Keith Kizer: Since about 2007 or 2008 when we started dealing with this issue, you're probably talking maybe a couple of dozen. We've not had any athletes in the last year who have competed under a TRT TUE. In those 12 or 14 months, I've probably had two or three athletes even approach me. In some cases, when fighters fight elsewhere, such as when Sonnen fought in New Jersey, they will contact us and say, ‘can we get what he has done so far?' and vice-versa, so it helps to have that line of communication with the different commissions.
MMA Sentinel: Do the commissions typically accept results or exemptions from other athletic commissions, such as from Brazil?
Keith Kizer: Well, the exemptions are from us. The exemptions between commissions aren't transferrable. I would expect to get all of the information that they have that is relevant for us to look at, with an onus on the athlete to get that information. That is one of the questions we ask, even more so than WADA asks, we ask not just whether they have applied and been granted an exemption elsewhere, we also ask if you've ever failed a drug test for PEDs, and whether you've ever taken PEDs regardless of whether or not you've ever failed a drug test.
That information is submitted to us under oath in an affidavit. As you know, Marion Jones didn't go to jail because she failed a drug test; she never failed a drug test. She went to jail because she lied to the government. In the last four or five cases we have these affidavits on file, and if something ever changes with these guys I'll be sending them to the district attorney's office. So, there are other components to it than just the medical, but the medical is by far the most important part of the process.

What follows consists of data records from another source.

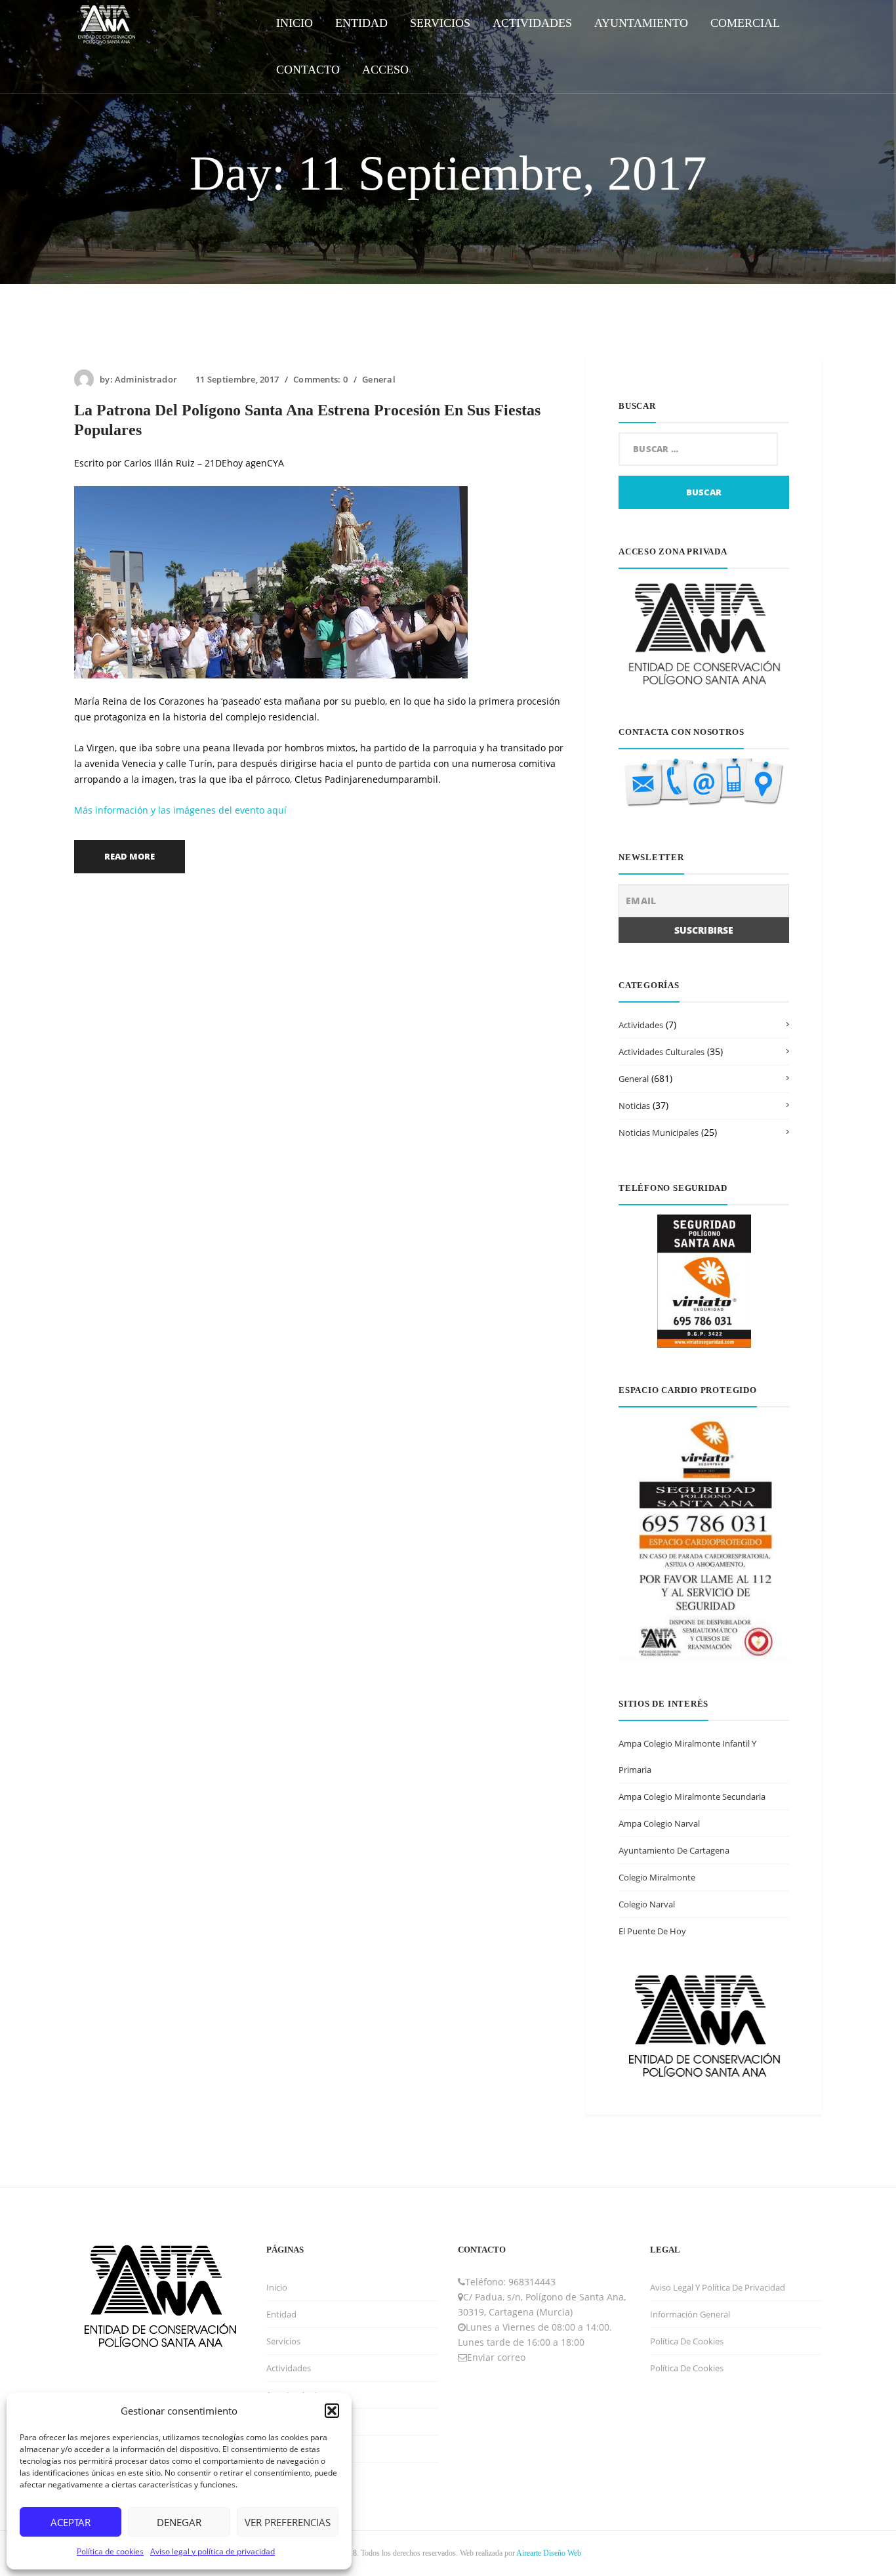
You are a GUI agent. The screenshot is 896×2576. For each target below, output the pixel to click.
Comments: (320, 379)
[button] (331, 2410)
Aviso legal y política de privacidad (212, 2551)
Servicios (283, 2341)
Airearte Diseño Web (548, 2553)
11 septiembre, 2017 (237, 379)
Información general (690, 2314)
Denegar (179, 2522)
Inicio (276, 2287)
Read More (129, 856)
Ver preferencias (288, 2522)
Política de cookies (110, 2551)
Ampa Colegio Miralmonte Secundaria (692, 1796)
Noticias (634, 1105)
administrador (146, 379)
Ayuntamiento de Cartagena (674, 1850)
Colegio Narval (647, 1904)
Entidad (281, 2314)
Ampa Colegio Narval (659, 1823)
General (379, 379)
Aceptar (71, 2522)
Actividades (641, 1025)
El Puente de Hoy (652, 1931)
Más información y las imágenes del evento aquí (180, 810)
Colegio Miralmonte (657, 1877)
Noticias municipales (659, 1132)
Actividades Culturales (661, 1052)
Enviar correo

MMA Sentinel: Has there ever been a situation where you have asked a fighter to undergo additional blood tests because the information they have is old, or from a source you may consider unreliable?
Keith Kizer: Yeah, there have been times when they've done their blood tests in the late afternoon or something, and it's like, ‘no, you need to do that in the morning before 9am,' or whenever the cut off is. So there have been situations like that, or when there's maybe only one test and we want more than one test to make sure it wasn't just a low day for the athlete, especially if they're close to the 300 mark. Sometimes they're in the 100s, and then, of course, when they do get an exemption we do several blood and urine tests leading up to the fight to ensure that even if they're entitled to the exemptions, they're not super-dosing.